The Importance of Monitoring and Evaluation

Because Uruguayan authorities are still ironing out certain aspects of the law, and will undoubtedly continue to make adjustments moving forward, it is important for the government to focus on monitoring and evaluation efforts. Since taking office in March 2015, President Tabare Vazquez has repeatedly promised a robust monitoring effort, and the government has taken several steps to do so. A “Scientific Advisory Committee” established by the JND has recommended that officials pay close attention to a range of citizen security, economic, and social indicators moving forward, and a special research unit in the MSP has been tasked with submitting annual reports on the law’s impact to Congress.

While these efforts represent an important start, there is more that the government could be doing to benefit from a close look at how the law is playing out. The MSP’s research unit, for instance, has so far declined to make its work public, hampering civil society and academic efforts to contribute to monitoring and evaluation. Researchers have complained of not only a lack of access to official data, but also that the IRCCA has been slow to approve and facilitate research on cannabis.

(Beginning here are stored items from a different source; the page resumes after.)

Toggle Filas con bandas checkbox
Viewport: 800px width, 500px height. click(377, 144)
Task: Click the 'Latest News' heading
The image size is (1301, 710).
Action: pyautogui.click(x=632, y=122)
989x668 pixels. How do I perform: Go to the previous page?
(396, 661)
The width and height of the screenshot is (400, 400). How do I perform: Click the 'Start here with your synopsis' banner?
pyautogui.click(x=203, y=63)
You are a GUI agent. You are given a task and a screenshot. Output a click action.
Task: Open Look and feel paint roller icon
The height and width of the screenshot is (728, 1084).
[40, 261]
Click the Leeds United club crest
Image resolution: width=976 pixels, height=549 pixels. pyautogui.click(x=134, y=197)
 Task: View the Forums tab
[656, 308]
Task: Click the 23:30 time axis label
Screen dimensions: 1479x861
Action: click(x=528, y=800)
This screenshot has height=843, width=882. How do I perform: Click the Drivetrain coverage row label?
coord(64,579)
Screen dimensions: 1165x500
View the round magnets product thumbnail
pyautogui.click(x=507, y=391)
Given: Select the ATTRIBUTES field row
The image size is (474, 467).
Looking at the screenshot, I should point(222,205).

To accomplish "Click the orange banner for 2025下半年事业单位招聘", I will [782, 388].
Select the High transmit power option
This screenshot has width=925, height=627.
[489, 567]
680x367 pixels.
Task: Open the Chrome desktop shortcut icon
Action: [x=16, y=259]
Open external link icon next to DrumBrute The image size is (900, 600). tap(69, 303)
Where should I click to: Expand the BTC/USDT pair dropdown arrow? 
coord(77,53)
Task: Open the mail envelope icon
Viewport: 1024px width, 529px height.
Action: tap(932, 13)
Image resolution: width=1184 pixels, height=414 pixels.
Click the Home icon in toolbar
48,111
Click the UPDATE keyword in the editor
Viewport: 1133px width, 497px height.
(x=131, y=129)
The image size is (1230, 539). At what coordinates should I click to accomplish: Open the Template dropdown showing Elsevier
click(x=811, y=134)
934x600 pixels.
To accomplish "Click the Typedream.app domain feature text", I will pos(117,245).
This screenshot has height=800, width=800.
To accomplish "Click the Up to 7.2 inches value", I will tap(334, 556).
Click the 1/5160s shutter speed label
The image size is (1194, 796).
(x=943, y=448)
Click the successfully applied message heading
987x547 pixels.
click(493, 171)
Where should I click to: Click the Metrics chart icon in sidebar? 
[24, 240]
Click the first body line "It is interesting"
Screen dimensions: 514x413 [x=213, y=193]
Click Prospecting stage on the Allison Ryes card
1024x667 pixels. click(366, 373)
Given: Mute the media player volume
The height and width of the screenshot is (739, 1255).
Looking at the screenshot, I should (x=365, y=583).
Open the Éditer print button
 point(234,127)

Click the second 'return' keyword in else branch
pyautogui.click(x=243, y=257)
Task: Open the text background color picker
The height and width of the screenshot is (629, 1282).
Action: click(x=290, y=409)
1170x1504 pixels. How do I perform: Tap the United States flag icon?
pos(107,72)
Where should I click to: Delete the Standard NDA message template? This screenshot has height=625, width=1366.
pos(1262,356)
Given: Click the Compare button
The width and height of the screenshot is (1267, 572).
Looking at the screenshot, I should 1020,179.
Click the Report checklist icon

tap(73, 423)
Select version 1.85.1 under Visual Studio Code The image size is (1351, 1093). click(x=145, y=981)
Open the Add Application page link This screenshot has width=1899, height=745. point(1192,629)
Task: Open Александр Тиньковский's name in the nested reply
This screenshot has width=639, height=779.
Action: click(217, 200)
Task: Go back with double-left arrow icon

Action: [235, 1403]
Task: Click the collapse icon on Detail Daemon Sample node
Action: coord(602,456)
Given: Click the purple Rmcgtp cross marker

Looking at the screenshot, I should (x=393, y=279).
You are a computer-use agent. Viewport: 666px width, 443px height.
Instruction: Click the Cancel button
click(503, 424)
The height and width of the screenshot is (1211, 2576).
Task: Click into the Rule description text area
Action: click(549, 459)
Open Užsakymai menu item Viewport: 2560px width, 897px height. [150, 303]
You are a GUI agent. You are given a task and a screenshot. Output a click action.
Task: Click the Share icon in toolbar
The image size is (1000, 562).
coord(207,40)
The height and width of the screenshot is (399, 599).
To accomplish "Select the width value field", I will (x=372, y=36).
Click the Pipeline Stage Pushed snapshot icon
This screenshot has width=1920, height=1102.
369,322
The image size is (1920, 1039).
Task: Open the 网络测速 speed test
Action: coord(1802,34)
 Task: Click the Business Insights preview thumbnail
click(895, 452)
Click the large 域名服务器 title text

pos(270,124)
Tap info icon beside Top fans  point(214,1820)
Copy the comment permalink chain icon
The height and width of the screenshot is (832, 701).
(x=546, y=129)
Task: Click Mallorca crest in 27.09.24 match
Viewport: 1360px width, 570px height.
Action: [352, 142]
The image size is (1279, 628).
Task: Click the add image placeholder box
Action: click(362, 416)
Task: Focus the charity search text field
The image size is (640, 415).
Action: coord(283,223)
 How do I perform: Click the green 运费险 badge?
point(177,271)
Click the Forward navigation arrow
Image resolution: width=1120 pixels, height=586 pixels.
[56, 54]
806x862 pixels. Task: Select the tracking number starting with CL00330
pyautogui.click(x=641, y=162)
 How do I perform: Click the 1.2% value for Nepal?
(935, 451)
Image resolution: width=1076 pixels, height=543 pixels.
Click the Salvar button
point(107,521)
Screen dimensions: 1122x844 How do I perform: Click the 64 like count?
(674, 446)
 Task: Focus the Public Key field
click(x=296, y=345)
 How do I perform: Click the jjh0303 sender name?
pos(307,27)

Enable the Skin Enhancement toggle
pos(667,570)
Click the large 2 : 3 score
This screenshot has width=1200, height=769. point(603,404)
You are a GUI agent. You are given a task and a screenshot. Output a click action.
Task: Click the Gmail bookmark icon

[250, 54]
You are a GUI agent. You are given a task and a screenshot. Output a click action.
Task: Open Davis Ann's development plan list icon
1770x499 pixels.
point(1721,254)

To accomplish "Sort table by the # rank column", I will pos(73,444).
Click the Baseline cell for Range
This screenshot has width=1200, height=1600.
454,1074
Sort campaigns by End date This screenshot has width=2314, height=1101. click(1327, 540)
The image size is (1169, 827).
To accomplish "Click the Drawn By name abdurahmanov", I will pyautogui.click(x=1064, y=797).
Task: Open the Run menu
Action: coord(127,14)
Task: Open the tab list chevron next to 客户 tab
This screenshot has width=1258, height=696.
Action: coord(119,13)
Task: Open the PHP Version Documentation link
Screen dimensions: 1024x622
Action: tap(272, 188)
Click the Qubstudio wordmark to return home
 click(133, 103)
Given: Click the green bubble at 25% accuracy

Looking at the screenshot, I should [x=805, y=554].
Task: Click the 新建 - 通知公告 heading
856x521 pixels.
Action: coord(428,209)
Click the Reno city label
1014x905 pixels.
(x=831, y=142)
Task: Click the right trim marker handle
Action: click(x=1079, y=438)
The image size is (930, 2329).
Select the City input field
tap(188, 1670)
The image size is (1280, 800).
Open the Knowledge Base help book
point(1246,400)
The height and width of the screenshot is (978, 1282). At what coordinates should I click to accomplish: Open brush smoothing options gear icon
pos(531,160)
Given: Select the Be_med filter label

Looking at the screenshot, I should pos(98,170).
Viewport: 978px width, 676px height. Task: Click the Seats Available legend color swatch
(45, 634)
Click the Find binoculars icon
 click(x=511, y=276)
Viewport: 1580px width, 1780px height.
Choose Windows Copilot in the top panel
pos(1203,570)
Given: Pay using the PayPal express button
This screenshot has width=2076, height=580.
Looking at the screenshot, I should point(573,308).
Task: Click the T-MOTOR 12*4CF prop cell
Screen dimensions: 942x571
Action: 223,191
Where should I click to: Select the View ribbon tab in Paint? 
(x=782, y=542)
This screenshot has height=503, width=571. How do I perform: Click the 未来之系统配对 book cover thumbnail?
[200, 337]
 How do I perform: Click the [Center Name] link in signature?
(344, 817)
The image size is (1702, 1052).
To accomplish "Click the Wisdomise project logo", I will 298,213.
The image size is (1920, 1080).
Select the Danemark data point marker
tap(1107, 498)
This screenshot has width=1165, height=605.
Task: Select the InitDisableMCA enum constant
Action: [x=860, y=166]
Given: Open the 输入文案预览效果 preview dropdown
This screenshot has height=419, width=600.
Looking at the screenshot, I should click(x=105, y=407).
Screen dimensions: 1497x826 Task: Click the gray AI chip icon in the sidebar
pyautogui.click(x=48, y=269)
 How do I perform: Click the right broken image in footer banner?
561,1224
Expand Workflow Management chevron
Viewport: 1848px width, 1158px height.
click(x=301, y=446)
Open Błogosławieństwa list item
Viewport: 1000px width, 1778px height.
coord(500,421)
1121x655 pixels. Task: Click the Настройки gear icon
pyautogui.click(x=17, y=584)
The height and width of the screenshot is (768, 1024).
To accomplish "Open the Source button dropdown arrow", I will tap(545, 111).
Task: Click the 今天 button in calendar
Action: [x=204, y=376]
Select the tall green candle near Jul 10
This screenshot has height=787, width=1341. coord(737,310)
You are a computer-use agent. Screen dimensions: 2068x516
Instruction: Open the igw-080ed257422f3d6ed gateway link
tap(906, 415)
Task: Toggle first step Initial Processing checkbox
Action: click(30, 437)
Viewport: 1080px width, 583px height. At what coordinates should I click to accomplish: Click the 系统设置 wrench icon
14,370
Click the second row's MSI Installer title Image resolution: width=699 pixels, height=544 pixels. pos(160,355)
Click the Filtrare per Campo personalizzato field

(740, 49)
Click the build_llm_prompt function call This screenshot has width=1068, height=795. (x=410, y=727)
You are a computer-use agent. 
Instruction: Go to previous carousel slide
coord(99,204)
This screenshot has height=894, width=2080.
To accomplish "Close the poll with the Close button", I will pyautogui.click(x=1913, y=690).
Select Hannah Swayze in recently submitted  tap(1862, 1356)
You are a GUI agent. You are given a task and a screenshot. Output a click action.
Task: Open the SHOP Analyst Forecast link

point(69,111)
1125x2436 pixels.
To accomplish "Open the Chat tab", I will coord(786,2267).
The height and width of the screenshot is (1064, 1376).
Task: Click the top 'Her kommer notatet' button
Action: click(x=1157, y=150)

Now that commercial sales are beginning and all three facets of the non-medical regime are up and running (home grows, clubs, and pharmacy sales), the Vazquez administration should ensure that the government’s own monitoring efforts are robust and well-resourced, and to facilitate the efforts of independent researchers, including the UdelaR team as well as researchers at the Catholic University of Uruguay and other institutions. In order for the law to fulfill its potential in promoting public health and reducing the black market, robust and independent scientific evaluation will be essential.